His latest endeavor is a song cycle composed with British electronic musician Fatboy Slim. Here Lies Love is a study of former Filipino first lady Imelda Marcos and her childhood servant Estrella, spanning two discs and 22 vocalists, 20 of them being women.
Imelda Marcos is certainly intriguing. She’s the one who, after fleeing the presidential palace into exile in 1986, was discovered to possess 3,000 pairs of shoes. David Byrne explains on his website that he wanted to investigate “what drives a powerful person,” bringing “a kind of theater to the disco.”
This is ambitious even for a master of lyrical characterization like Byrne. It doesn’t quite succeed due to surprisingly flat lyrics.
Sung by characters in Imelda’s universe, the songs too often fall into literal accounts or platitudinous celebrations of her persona. A notable exception is “How Are You?,” a song in which Nellie McKay sings in the fragmentary phrases of an English learner.
Among the vocalists, Cyndi Lauper’s duet with Tori Amos is a fascinating pairing. Allison Moorer’s deeper country tones are a lush break from the predominantly poppy proceedings. The album opens brilliantly with the controlled vocal punch of Florence Welch.

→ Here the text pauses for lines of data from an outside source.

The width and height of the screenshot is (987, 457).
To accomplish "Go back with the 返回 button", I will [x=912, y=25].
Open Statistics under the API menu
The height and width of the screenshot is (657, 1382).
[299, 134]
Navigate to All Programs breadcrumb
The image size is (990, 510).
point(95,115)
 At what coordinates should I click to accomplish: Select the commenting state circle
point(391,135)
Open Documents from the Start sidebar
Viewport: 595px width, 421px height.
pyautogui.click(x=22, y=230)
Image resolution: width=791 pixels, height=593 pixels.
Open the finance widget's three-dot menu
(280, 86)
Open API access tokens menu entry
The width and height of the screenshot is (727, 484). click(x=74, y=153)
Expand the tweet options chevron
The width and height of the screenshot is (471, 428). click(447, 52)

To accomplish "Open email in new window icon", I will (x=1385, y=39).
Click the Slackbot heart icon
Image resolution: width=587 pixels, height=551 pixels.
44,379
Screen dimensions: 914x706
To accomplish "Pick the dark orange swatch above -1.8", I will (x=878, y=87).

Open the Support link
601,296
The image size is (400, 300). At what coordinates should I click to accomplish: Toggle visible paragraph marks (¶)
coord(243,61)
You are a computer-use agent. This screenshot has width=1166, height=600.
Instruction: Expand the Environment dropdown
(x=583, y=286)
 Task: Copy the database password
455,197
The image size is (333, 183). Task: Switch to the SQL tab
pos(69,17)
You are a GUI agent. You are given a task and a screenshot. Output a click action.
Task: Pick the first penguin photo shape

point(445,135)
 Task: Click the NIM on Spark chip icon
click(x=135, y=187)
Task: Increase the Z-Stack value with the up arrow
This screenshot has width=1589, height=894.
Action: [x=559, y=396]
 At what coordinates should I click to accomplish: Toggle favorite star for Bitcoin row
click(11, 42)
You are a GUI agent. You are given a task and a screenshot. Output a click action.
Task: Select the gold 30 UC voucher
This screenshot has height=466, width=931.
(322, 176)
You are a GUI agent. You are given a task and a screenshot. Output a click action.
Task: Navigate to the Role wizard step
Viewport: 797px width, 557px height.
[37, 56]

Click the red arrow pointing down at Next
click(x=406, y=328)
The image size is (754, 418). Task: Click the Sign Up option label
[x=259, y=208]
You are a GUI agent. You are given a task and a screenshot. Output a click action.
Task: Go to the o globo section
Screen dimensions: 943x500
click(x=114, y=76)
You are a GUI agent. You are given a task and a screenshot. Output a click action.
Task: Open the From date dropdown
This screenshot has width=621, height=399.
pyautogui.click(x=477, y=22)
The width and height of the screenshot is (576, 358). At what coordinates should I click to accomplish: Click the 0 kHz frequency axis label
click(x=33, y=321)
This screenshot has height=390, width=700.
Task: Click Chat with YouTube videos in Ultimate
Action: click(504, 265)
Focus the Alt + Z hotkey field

The album’s electronic textures suggest Fatboy Slim’s hand. The instrumentation encompasses Latin beats, jazzy rave-ups and classic rock riffage. Sometimes it seems crafted to a specific singer, but sometimes it just feels like stock worldbeat dance-pop.
The record is by no means bad, and some of these songs might make great singles, but it’s hard to imagine spending much time with this over-long exercise in stylistic water-treading.